A Semantic Framework for Logical Cross-Validation, Evaluation and Impact Analyses of Population Health Interventions

Stud Health Technol Inform. 2017:235:481-485.

Abstract

Most chronic diseases are a result of a complex web of causative and correlated factors. As a result, effective public health or clinical interventions that intend to generate a sustainable change in these diseases most often use a combination of strategies or programs. To optimize comparative effectiveness evaluations and select the most efficient intervention(s), stakeholders (i.e. public health institutions, policy-makers and advocacy groups, practitioners, insurers, clinicians, and researchers) need access to reliable assessment methods. Building on the theory of Evidence-Based Public Health (EBPH) we introduce a knowledge-based framework for evaluating the consistency and effectiveness of public health programs, interventions, and policies. We use a semantic inference model that assists decision-makers in finding inconsistencies, identifying selection and information biases, and with identifying confounding and hidden dependencies in different public health programs and interventions.
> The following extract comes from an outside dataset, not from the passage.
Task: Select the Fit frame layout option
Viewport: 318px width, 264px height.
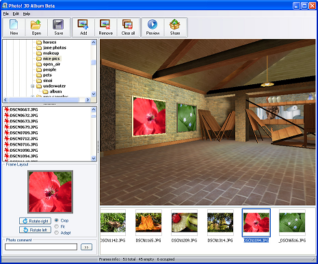Action: [57, 226]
The use of formal ontologies for automatic evaluation and assessment of public health programs improves program transparency to stakeholders and decision makers, which in turn increases buy-in and acceptance of methods, connects multiple evaluation activities, and strengthens cost analysis.

Keywords: Inference; Ontology; Outcome assessment; Program Evaluation; Public Health Intervention.

MeSH terms

  • Costs and Cost Analysis
  • Decision Making
  • Evidence-Based Practice
  • Humans
  • Population Health*
  • Semantics*